Sua seleção para a 33ª Bienal, a mostra "Os Aparecimentos", é antes de tudo uma curadoria de sua própria poética. Praticamente metade das obras mostradas na exposição são suas, como as das séries "Olhos D"Água" e "Orquestra".
Sobre a fundamentação de seu projeto, Caldas afirma exercer três atividades correlatas –"a do artista que realiza uma obra, a do artista que tem preferências e a de um terceiro que pensa a relação
entre os dois anteriores".
"Assim, eu posso tratar essas questões como gostaria, sem torná-las discursivas, colocando sob suspeita as justificativas e teorias estéticas", acrescenta o artista.
Um dos trabalhos que melhor sintetiza todo esse projeto é "Rodtchenko", pequeno objeto vermelho criado por Caldas em referência ao artista construtivista russo.
Ocupando discretamente uma parte do terceiro andar do pavilhão, esses trabalhos são mostrados em um ambiente amplo, permitindo que muitos deles sejam observados simultaneamente.

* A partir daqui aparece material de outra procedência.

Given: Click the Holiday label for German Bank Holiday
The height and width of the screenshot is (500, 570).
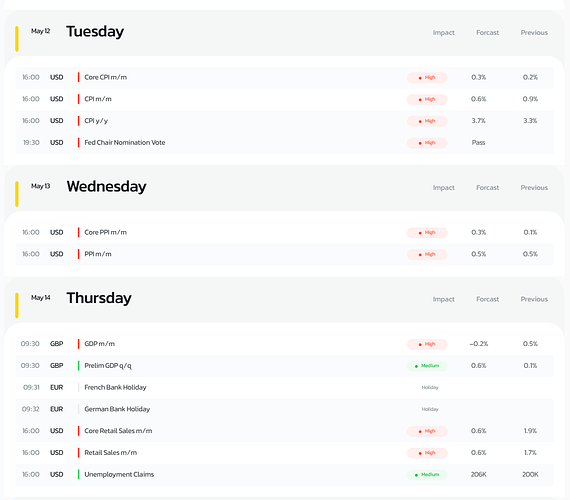Looking at the screenshot, I should tap(430, 409).
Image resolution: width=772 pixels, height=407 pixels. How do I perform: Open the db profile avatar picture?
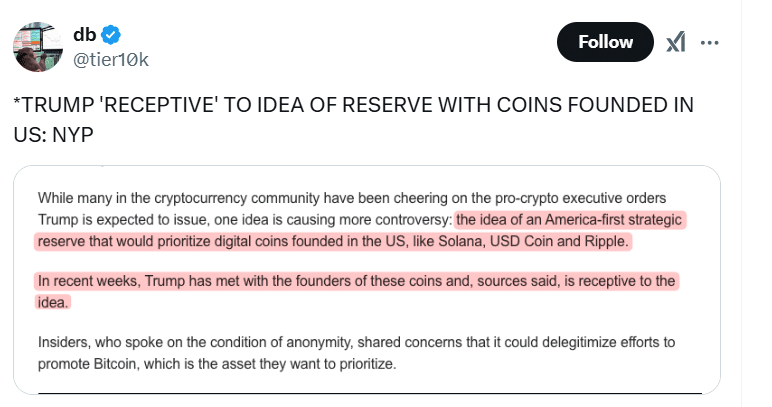pyautogui.click(x=38, y=47)
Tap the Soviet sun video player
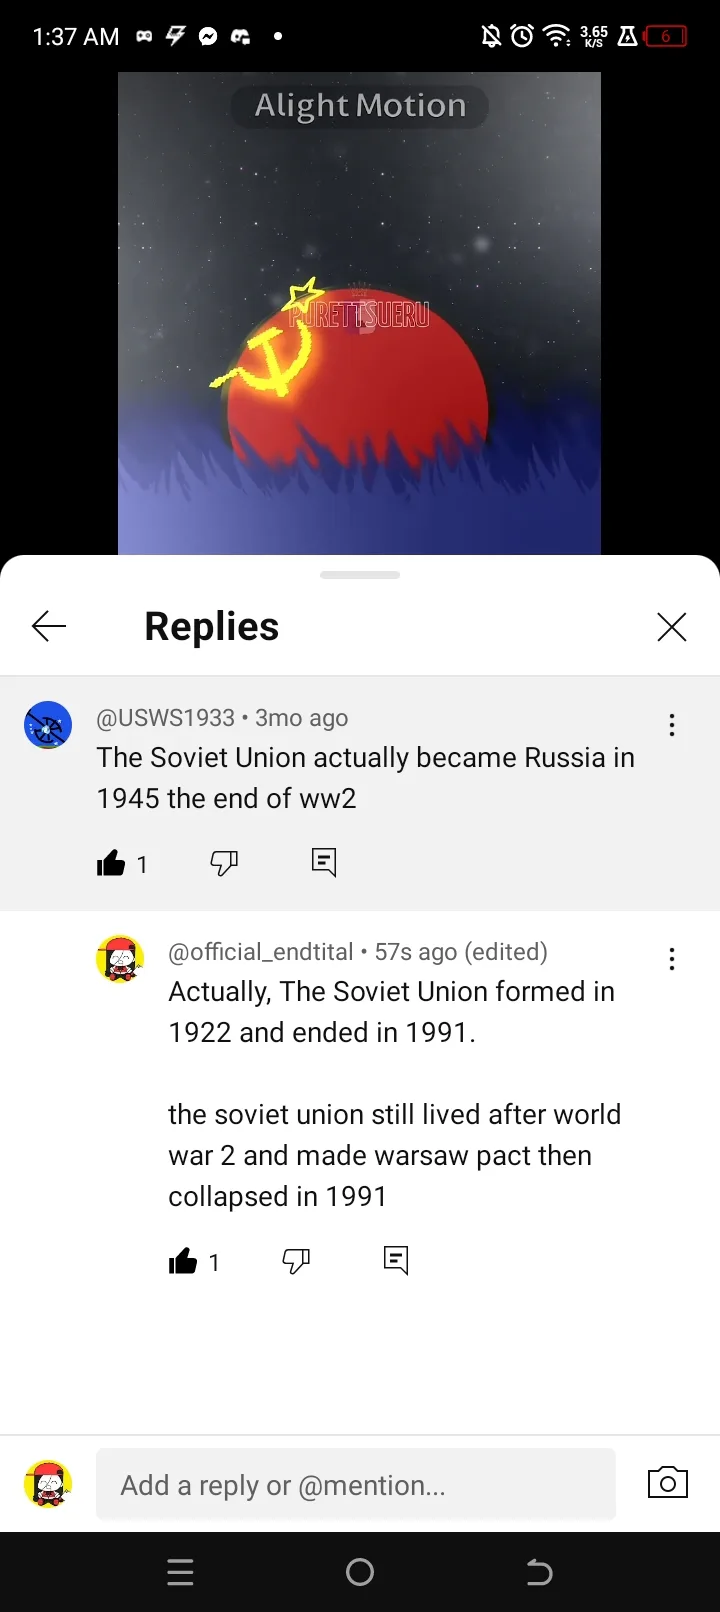This screenshot has width=720, height=1612. pos(360,313)
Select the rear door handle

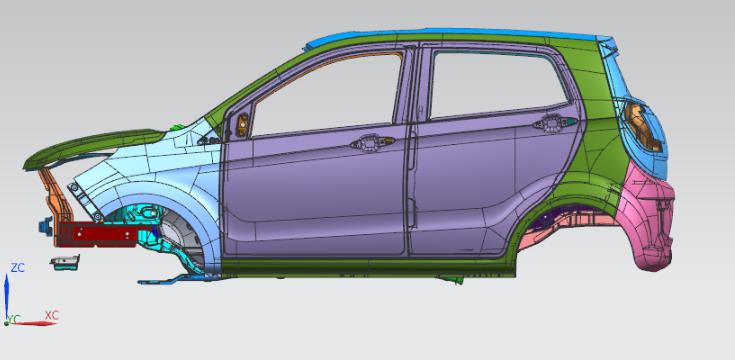coord(555,123)
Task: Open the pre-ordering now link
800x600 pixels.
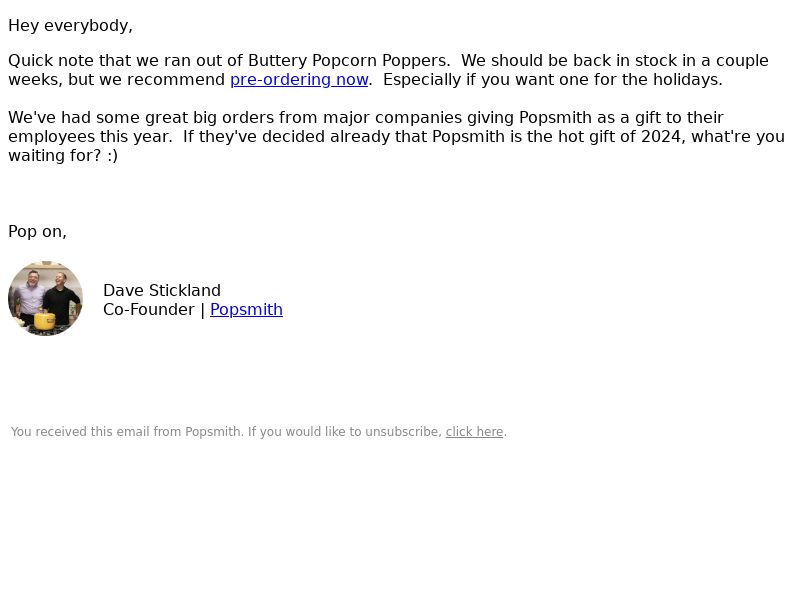Action: 299,80
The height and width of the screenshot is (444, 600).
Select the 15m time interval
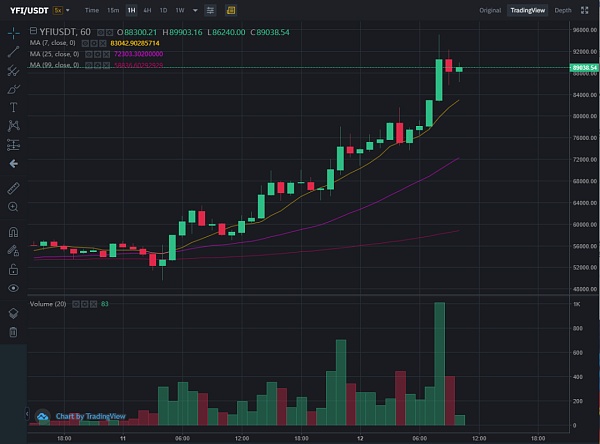(x=113, y=10)
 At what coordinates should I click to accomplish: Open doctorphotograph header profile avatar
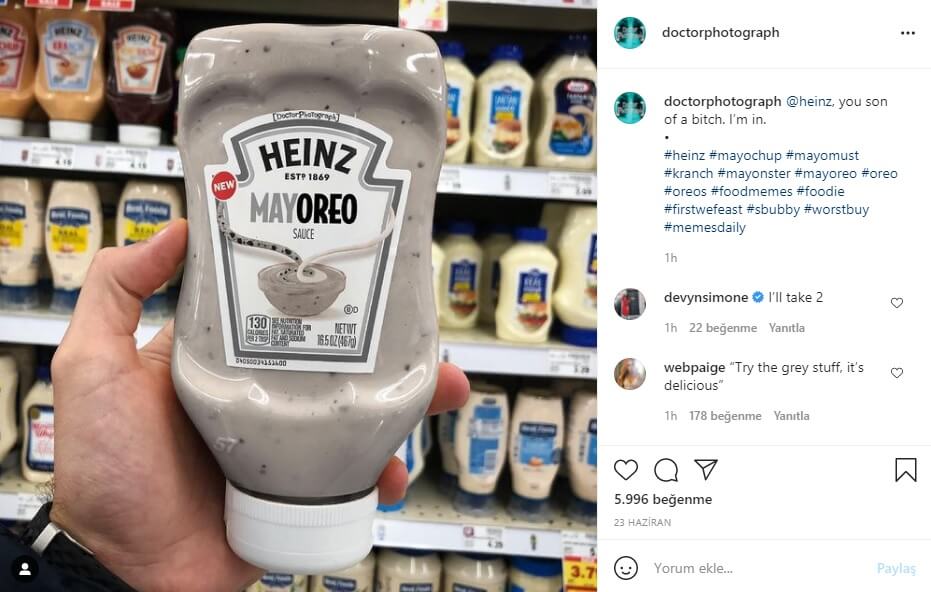tap(629, 33)
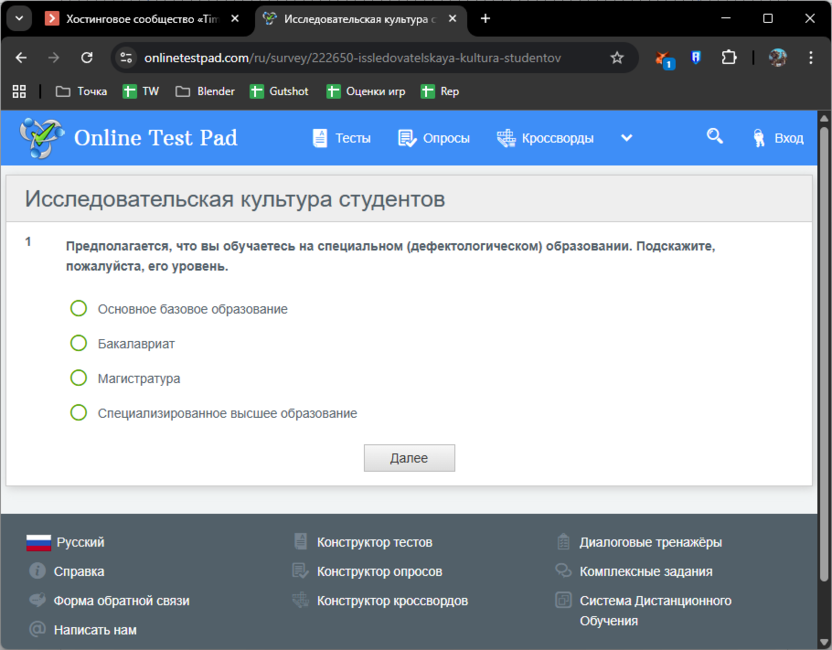Switch to the Хостинговое сообщество tab
This screenshot has height=650, width=832.
[140, 17]
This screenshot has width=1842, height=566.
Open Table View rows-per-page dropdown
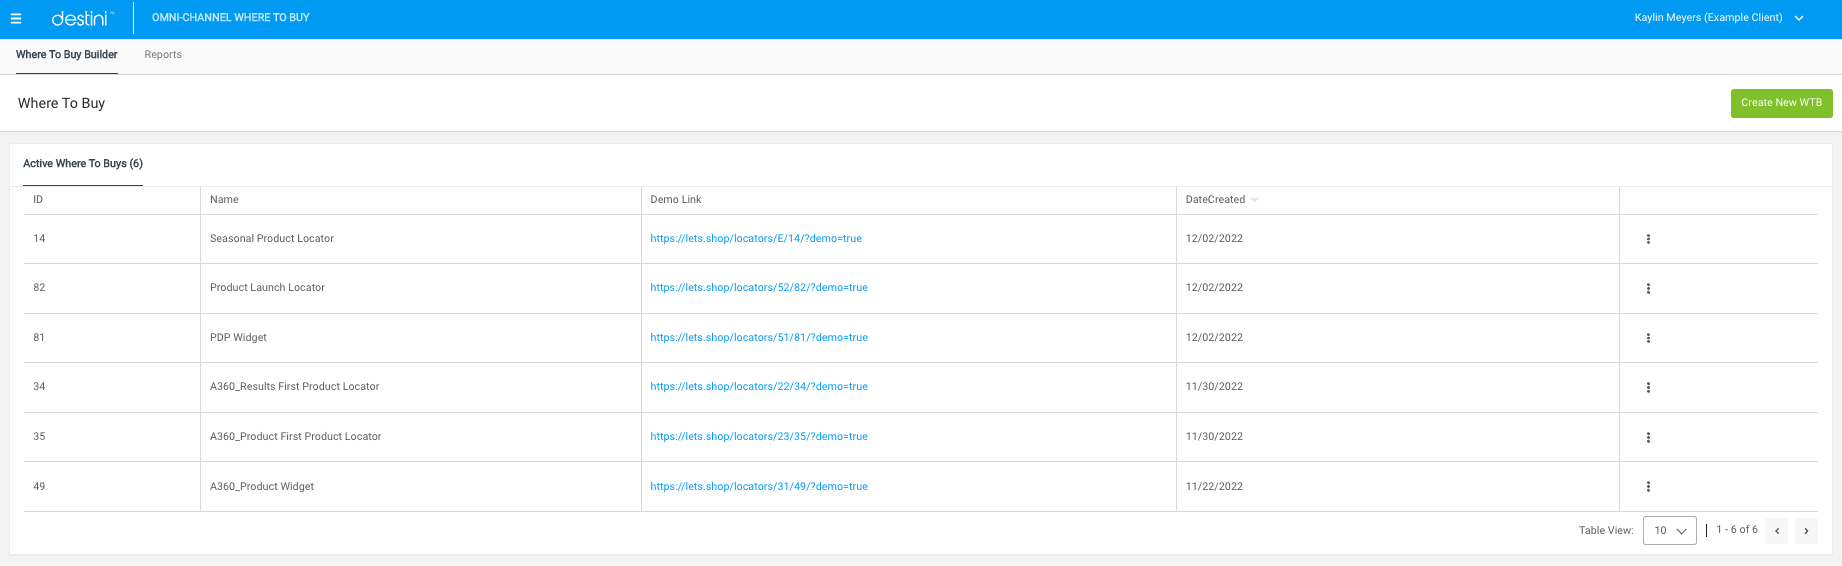1670,530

O espaço é limpo e austero, um deleite para as linhas e formas minimalistas dos trabalhos selecionados pelo artista-curador, em sua maioria históricos e consagrados.
"Visto que a produção de um artista trata de inúmeras questões que variam ao longo do tempo, escolhi obras que desviam do que mais se conhece de cada um deles e se destacam por seu valor e especificidade. O resultado da relação entre as peças escolhidas passou a ser o principal interesse desta seleção", diz.
As obras vão de objetos mais familiarizados com o conceitualismo formal de Waltercio Caldas, como as esculturas do espanhol Jorge Oteiza e dos brasileiros Sergio Camargo e José Resende, a pequenas pinturas ou gravuras de seus mestres pessoais, como Vicente do Rego Monteiro e Oswaldo Goeldi.
Juntas, as peças percorrem um arco temporal que vai do século 19 até os dias de hoje.
Outros artistas presentes nesse recorte (todos homens) têm obras que dialogam com maior ou menor intensidade com a poética de Caldas –o americano Bruce Nauman, os brasileiros Miguel Rio Branco e Antonio Dias, o britânico Anthony Caro, o italiano Antonio Calderara, entre outros.
A despeito de a exposição se abrir como uma imersão ímpar na poética de um artista da importância e do frescor de Waltercio Caldas, seu gesto curatorial parece reclamar um estado anterior.
Seu discurso às vezes parece sobrevalorizar a simplificação das formas e a autonomia da linguagem, algo que pode soar refratário a interpretações e contingências que agora entram em colisão com uma ideia de pureza da arte.